All too soon, a voice boomed out. "Goddammit, get busy, Shugak!"

This time it was the captain's voice, bellowing down at her from an open window on the bridge, and this time when she struggled to repress her initial reply she saw Jack's face. Jack's entire body in a cast. Jack's tombstone, sans the Rest in Peace. She didn't want Jack to rest in peace. She wanted Jack to burn in hell.

Unable to summon up even enough energy to swear aloud, she called on every shaking muscle and pulled her way back to the bait table. The block of frozen herring was sliding back and forth with the heaving action of the Avilda, and she grabbed for it with one hand and for the big knife with the plastic handle with her other.

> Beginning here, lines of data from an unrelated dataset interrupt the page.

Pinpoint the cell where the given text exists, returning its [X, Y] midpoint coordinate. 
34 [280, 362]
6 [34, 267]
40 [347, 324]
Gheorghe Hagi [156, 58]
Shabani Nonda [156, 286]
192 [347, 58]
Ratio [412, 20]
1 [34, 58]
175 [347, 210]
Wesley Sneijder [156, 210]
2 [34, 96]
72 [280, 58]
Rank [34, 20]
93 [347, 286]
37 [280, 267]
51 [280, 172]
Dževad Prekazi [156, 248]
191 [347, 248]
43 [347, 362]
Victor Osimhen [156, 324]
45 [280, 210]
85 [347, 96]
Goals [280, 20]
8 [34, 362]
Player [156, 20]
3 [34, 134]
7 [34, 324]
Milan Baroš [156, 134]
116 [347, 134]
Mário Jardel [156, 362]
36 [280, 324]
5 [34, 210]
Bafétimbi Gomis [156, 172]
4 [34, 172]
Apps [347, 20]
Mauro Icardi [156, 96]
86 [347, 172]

On the first blow she brought the knife down too close to the fingers of the hand that held the herring.

She caught herself. The deck boss might be an asshole, the captain marginally competent and the rest of the crew either untrustworthy or unknown, but that didn't mean she had to behave recklessly herself. In fact, considering her reasons for being on board, it was imperative that she did not. She got a better grip on her temper and the knife and began to chop again, this time with more care.

The chunks of herring went into perforated plastic jars. Andy Pence, hired on the day after she was and who had learned everything he ever knew about crab fishing during the last six days, seven hours and thirty-six minutes of his life, staggered across the deck and gathered up an armful of the jars and went staggering back toward the empty pots lined up against the railing.